Sekiz kişilik istifa bayrağını açan ve seçimi ortaya getiren sayın Ayhan Yıldırım ve gurubu genel başkanın onca ağır itham ve suçlamalarına bir tek kelime dahi edemeden salonu terk ettiler, doğru olduğuna inandıkları etik değerleri izah edemediler. Ahmet Keser’in tüm yanlışlıklarını bir kelime olsun seçim salonunda bu topluma açıklayamadılar.

Neticede bu seçimi de Ahmet Keser’e pasta kutusu ile ikram ettiler.

Ne acıdır ki AHMET KESER yönetimi, 4 yıl boyunca hep kendilerine güç veren, destek veren, uyaran, tüm vefalıları bir bir öğütüp başlarını yedi.

Bu davanın en saygılı ve sevgili büyükleri ağır ithamlarla aşağılandı, hedef gösterildi. Sayın ERSEN GÜRPINAR ve sayın ATİLLA ABAYLI ihraç edildi, düşman ve hain ilan edildi. 200 bin kişinin birliğini sağlayan sayın  BÜLENT CİVAN   ilçe başkanı  sayın HAMDİ ÖYKE, yine bir başka ilçe başkanı sayın ŞEREF ALKOÇ,  bu davanın gelmiş geçmiş en büyük mücadele insanlarından olan sayın ADİLHAN ŞANLI, yine bir başka ilçe başkanı olan sayın CANAN BIYIKLI, Balıkesir il başkanı sayın ZAFER ÇİMEN,  assubay meselesini en ciddi anlamda irdeleyip kitapçık haline getiren sayın DEDE ERSEL AKSU, başarılı ve pırıl pırıl bir sima olan İstanbu il başkanı sayın İBRAHİM KOLDAMCA, bilahare  onun yönetim kurulu üyeleri olan sayın ŞENER ÖZMERAL, sayın YAKUP TAŞDEMİR, sayın ERGÜN SEVİMSOY, sayın REYHAN YETİŞ,

Bilahare asker sendikasına dair çalışma yürütmemiz  sebebiyle, şahsım ben ADNAN FUAT ÖZDEMİR ve GENÇ KUŞAK EMEKLİ ASSUBAYLAR HAREKETİ kurucusu ve Temad genel başkan adayı sayın CENGİZ ERTEN,  yine güçlü bir kalem ve dava insanı olan sayın LEVENT ULUCAN  tek tek ihraç edildiler.

TEMAD, tarihinin en büyük üye kıyımı bu başkanla gerçekleşmiş oldu, hem de savunmalar alınmadan, disiplin kurulları çalışmadan, sultan keyfiyeti ile.

Oysa çok değil daha iki yıl önce bir yemin etmişti bu oluşum.

Biz yeni oluşum hareketiyiz, yeni umut ve vizyonuz”   diyerek.

  • Şubelere telekonferans sistemleri getireceklerdi.
  • İl ve ilçe başkanlıklarını yeniden yapılandıracaklardı.
  • Genel merkezde bir üst danışma kurulu kuracaklardı.
  • Yönetim kurulu üyeleri hep birlikte çalışacaklar, dışarıdan kimseyi birbirlerinden üstün olarak yönetimin içine sokmayacaklardı.

Görevler:
**A.** TEMAD yönetimiyle ilgili metinde "TEMAD, tarihinin en" ifadesinden başlayıp "yönetimin içine sokmayacaklardı." ifadesi de dahil olmak üzere oraya kadar uzanan kısmı, "telekonferans" ifadesini "video konferans" ile değiştirerek yeniden yazın.
**B.** TEMAD yönetimiyle ilgili metni kaldığı yerden sürdürün.

Veri kayıtları:
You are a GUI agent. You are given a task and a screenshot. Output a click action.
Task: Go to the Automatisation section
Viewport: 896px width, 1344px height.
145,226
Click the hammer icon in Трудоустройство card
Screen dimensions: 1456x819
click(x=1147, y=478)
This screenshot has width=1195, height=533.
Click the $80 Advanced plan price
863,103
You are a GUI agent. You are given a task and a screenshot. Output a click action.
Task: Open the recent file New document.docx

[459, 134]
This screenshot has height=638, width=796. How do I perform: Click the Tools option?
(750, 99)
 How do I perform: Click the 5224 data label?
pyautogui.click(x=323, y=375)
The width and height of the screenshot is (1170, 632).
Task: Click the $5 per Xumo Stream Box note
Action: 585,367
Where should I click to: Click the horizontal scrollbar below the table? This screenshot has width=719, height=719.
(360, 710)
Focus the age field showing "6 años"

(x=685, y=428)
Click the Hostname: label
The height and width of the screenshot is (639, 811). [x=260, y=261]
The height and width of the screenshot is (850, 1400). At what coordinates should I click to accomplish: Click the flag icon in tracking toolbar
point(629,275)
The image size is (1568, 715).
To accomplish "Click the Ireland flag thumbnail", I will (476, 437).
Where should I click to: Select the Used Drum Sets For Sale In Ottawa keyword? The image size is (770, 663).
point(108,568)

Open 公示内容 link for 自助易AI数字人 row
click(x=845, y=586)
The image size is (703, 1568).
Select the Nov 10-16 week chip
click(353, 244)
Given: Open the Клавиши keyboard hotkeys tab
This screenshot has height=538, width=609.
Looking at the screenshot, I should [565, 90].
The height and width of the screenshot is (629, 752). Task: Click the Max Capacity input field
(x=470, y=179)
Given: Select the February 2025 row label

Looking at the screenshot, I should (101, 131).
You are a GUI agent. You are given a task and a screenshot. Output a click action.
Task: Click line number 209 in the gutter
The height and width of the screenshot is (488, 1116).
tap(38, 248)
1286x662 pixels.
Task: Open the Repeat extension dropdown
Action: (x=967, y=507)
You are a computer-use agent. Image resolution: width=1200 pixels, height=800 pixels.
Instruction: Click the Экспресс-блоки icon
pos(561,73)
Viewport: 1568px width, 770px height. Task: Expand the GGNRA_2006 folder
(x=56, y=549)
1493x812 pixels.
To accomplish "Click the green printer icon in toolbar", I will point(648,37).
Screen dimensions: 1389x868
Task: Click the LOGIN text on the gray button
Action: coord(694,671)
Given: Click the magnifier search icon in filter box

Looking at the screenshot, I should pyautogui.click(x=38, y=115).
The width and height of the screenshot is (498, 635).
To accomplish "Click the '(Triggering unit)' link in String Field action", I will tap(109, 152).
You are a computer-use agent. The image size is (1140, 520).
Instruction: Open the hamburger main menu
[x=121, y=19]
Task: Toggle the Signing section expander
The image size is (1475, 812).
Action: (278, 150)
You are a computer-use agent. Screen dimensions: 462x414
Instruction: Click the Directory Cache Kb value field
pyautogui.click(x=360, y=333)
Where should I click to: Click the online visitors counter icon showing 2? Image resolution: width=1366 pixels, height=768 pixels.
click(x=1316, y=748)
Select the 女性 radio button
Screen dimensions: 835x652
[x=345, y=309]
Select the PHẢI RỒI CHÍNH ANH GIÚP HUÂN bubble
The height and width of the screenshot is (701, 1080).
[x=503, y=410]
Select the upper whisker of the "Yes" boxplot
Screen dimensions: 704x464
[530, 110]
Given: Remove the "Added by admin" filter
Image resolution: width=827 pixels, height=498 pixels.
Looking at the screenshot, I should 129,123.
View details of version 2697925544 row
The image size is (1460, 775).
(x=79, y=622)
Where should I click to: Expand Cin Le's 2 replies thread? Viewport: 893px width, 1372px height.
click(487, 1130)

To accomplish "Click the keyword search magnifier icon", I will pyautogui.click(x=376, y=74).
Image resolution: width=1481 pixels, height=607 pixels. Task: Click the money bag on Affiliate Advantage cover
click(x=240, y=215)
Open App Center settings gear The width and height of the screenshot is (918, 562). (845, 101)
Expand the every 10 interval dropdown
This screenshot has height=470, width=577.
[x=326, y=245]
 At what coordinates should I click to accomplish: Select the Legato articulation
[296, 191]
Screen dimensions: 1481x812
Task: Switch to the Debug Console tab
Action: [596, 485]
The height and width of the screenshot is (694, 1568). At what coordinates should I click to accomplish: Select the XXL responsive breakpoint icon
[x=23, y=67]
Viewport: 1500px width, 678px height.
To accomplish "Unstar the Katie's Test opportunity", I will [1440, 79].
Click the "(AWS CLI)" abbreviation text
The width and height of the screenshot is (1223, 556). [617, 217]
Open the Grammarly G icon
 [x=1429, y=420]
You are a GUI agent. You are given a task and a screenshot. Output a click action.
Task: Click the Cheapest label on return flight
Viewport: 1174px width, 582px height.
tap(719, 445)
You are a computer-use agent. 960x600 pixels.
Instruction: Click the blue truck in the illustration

Çözülmüş problemler:
**A.**
TEMAD, tarihinin en büyük üye kıyımı bu başkanla gerçekleşmiş oldu, hem de savunmalar alınmadan, disiplin kurulları çalışmadan, sultan keyfiyeti ile.

Oysa çok değil daha iki yıl önce bir yemin etmişti bu oluşum.

Biz yeni oluşum hareketiyiz, yeni umut ve vizyonuz”   diyerek.

  • Şubelere video konferans sistemleri getireceklerdi.
  • İl ve ilçe başkanlıklarını yeniden yapılandıracaklardı.
  • Genel merkezde bir üst danışma kurulu kuracaklardı.
  • Yönetim kurulu üyeleri hep birlikte çalışacaklar, dışarıdan kimseyi birbirlerinden üstün olarak yönetimin içine sokmayacaklardı.

**B.**
  • Yönetim kurulunun 12 adamı evet demeden hiç bir kararı almayacaklardı.
  • Etkin ve katılımcı bir internet sitesi kuracaklar, hâttâ Temad adına tescilli bir radyo istasyonu kiralayıp tüm assubaylarla buluşacaklardı.
  • İç işleyiş ve bürokrasi dahil tüm hizmetler mükemmel paylaşılacak herkesin yetki ve sorumlu olduğu alana saygı duyularak müdahale edilmeyecekti.
  • Tüm öncelik özlük hakları ile emeklinin maaş adaletsizliğine yönelik olacak asla bu öncelikten vazgeçilmeyecekti.

Ama hiç birisi olmadı, olamadı!

  • Ne disiplin yasasına ne de personel yasasına müdahale edilebildi.
  • Oyak konusunda hiç bir çalışma yapılamadı.
  • Özlük hakları ile ilgili kapsamlı bir çalışma dosyası asla hazırlanmadı.
  • Yönetim kurulunun fikir ve düşüncelerine katılımcı anlamda asla başvurulmadı.
  • Tüm faaliyet ve organizasyonlar genel başkan ile aynı iki kişi arasında yürütüldü ve paylaşıldı. hiç bir denetleme kurul raporu yönetim kurulunda hiç görüşülmedi.
  • Bilanço ve harcamalar hiç bir zaman yönetim kuruluna sunulmadı.
  • Gayrimenkullerle ilgili olarak ne şube başkanlıklarına ne de emekli kamuoyuna hiç bilgilendirme yapılmadı, hâttâ bazılarının eşya deposu olarak kullanıldığı dahi gizlendi.
  • Yapılan büyük harcamalara ve alımlara ilişkin olarak ihale usul ve yönetmeliği asla uygulanmadı.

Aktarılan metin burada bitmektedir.